The essay was never published in his lifetime, and has been cobbled together from existing lecture notes that Thoreau himself picked over for his other writings, such as Walden and A Week on the Concord and Merrimack Rivers.
The essay reflects Thoreau's frustration with the multitude of reformers – prohibitionists, utopian communists, free love advocates, religious revivalists, and the like – who were roaming about New England at the time hawking their prescriptions for a better world.
His major complaint is much the same as the one he expressed when reviewing John Etzler's technological utopianism (see Paradise (to be) Regained) – that the utopianists, and Reformers in general, are too concerned with exerting control over and reshaping The World, or Society, or The Government, or The Family, and not concerned enough about better using the control they already exercise over themselves: The Reformer who comes recommending any institution or system to the adoption of men, must not rely solely on logic and argument, or on eloquence and oratory for his success, but see that he represents one pretty perfect institution in himself, the center and circumference of all others, an erect man.

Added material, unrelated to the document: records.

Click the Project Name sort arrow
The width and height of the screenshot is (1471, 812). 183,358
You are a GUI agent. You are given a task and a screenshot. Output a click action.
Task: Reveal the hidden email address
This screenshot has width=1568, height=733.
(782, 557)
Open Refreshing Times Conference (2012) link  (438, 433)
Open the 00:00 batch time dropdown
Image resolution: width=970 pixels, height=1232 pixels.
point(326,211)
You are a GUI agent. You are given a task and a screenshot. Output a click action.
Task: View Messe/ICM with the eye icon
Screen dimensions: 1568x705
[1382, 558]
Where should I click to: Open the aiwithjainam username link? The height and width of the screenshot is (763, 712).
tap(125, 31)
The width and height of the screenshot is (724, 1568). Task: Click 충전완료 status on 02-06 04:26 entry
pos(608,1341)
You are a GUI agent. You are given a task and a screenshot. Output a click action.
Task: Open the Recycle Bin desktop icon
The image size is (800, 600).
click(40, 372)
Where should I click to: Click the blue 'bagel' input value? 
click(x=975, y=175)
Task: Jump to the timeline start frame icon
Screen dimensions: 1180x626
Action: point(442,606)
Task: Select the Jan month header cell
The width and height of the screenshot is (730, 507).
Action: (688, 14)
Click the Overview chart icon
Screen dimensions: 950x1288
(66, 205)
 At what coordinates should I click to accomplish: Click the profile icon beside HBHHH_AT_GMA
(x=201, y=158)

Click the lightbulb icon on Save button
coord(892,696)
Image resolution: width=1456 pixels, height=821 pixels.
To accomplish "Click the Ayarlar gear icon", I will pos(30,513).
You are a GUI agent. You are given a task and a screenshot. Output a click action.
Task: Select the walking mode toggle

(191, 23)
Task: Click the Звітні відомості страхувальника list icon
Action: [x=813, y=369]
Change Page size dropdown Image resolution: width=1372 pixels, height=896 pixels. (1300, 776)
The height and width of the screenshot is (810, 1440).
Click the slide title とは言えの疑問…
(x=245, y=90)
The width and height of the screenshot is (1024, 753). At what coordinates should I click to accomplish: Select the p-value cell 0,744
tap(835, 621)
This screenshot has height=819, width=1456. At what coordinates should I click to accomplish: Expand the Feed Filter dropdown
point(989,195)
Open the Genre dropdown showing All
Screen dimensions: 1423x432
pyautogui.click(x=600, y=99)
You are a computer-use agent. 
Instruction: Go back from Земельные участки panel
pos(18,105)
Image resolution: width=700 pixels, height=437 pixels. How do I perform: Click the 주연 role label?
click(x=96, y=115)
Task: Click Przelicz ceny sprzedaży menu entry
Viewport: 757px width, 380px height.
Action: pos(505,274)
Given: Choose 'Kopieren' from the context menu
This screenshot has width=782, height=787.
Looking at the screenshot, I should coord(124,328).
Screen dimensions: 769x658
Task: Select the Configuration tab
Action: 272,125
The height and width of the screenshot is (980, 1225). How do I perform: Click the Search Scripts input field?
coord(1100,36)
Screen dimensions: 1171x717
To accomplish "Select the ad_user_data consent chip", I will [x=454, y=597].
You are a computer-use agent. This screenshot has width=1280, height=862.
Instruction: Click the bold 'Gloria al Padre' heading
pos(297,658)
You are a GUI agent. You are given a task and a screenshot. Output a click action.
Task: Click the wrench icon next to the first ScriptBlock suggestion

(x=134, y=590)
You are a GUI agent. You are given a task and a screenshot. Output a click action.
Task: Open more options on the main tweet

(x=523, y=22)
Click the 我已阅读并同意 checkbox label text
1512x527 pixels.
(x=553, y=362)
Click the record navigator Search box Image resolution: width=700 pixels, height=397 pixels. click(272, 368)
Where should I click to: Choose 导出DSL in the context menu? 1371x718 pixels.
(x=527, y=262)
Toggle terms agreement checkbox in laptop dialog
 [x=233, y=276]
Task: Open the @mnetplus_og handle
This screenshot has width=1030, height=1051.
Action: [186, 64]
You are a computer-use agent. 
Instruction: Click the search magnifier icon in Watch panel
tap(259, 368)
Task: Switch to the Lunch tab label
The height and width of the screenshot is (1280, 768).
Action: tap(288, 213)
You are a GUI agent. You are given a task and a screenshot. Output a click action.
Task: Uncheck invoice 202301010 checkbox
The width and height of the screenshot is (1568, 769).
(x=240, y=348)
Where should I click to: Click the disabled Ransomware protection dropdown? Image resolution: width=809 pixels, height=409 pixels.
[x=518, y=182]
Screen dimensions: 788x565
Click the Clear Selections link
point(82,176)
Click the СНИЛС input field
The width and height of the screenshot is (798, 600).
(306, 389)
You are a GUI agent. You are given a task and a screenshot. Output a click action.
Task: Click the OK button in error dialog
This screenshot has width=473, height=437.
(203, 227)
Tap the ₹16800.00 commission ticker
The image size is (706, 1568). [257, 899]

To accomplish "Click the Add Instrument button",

I ask of all Reformers, of all who are recommending Temperance, Justice, Charity, Peace, the Family, Community or Associative life, not to give us their theory and wisdom only, for these are no proof, but to carry around with them each a small specimen of his own manufactures, and to despair of ever recommending anything of which a small sample at least cannot be exhibited: – that the Temperance man let me know the savor of Temperance, if it be good, the Just man permit to enjoy the blessings of liberty while with him, the Community man allow me to taste the sweets of the Community life in his society.He suspects that these Reformers are acting from some subconscious motive (or, using less psychoanalytic terms: "some obscure, and perhaps unrecognized private grievance") that is overtly philanthropic, but covertly a scheme for avoiding the real necessity for self-reform.
He anticipates the objection that would invert his argument by saying that he is recommending a narcissistic evasion of responsibility for grappling with social problems.